• WHAT THIS TASK INVOLVES
In the records below, find the line with "Click the globe icon beside Domain heading" and the line with "Task: Click the technology settings gear icon". Print both exactly, along with every line between them, and no other line.

......

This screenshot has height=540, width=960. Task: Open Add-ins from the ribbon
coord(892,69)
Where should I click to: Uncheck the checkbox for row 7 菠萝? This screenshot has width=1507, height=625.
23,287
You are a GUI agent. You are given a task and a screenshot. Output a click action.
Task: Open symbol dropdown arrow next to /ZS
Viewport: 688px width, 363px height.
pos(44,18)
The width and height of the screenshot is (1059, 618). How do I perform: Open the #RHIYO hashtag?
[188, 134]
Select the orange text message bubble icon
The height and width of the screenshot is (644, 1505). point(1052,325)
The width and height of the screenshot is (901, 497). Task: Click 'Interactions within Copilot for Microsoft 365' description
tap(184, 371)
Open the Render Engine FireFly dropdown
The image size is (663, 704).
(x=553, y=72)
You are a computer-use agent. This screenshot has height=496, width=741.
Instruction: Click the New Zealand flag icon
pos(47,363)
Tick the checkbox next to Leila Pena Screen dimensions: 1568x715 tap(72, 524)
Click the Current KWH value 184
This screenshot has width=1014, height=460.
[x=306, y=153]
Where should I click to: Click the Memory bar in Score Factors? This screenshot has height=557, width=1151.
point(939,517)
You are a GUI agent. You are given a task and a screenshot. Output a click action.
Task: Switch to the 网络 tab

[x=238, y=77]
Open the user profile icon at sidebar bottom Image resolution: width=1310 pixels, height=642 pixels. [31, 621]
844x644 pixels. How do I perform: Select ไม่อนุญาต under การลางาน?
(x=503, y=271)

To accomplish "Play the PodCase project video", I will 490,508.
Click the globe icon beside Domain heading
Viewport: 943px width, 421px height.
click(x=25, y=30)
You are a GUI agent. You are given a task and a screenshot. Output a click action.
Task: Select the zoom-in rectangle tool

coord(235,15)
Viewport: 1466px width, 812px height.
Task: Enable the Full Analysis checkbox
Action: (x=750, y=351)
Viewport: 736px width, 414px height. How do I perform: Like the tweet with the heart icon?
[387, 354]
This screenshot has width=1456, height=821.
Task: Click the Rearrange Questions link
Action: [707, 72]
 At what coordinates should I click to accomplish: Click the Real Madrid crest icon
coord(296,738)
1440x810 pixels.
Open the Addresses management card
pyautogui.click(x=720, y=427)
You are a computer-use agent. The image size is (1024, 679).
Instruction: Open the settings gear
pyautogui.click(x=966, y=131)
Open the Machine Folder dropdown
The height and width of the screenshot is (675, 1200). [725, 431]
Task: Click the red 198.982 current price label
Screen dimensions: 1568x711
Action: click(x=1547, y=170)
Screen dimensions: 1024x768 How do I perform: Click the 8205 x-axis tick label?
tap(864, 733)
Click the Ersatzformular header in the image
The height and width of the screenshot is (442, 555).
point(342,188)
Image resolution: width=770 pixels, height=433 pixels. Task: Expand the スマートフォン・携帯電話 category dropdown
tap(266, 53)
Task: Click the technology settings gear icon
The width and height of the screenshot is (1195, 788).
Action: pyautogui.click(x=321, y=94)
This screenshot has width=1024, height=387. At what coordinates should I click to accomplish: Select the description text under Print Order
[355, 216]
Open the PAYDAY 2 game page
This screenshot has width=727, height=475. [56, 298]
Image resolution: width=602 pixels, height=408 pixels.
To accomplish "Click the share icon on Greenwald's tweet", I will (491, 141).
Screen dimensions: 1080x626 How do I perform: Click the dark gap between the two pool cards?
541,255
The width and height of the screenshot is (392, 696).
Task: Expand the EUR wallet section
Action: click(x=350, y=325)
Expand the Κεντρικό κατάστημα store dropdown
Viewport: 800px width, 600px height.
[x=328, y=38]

......

• RESPONSE BELOW
Click the globe icon beside Domain heading
Viewport: 943px width, 421px height.
click(x=25, y=30)
You are a GUI agent. You are given a task and a screenshot. Output a click action.
Task: Select the zoom-in rectangle tool

coord(235,15)
Viewport: 1466px width, 812px height.
Task: Enable the Full Analysis checkbox
Action: (x=750, y=351)
Viewport: 736px width, 414px height. How do I perform: Like the tweet with the heart icon?
[387, 354]
This screenshot has width=1456, height=821.
Task: Click the Rearrange Questions link
Action: [707, 72]
 At what coordinates should I click to accomplish: Click the Real Madrid crest icon
coord(296,738)
1440x810 pixels.
Open the Addresses management card
pyautogui.click(x=720, y=427)
You are a computer-use agent. The image size is (1024, 679).
Instruction: Open the settings gear
pyautogui.click(x=966, y=131)
Open the Machine Folder dropdown
The height and width of the screenshot is (675, 1200). [725, 431]
Task: Click the red 198.982 current price label
Screen dimensions: 1568x711
Action: click(x=1547, y=170)
Screen dimensions: 1024x768 How do I perform: Click the 8205 x-axis tick label?
tap(864, 733)
Click the Ersatzformular header in the image
The height and width of the screenshot is (442, 555).
point(342,188)
Image resolution: width=770 pixels, height=433 pixels. Task: Expand the スマートフォン・携帯電話 category dropdown
tap(266, 53)
Task: Click the technology settings gear icon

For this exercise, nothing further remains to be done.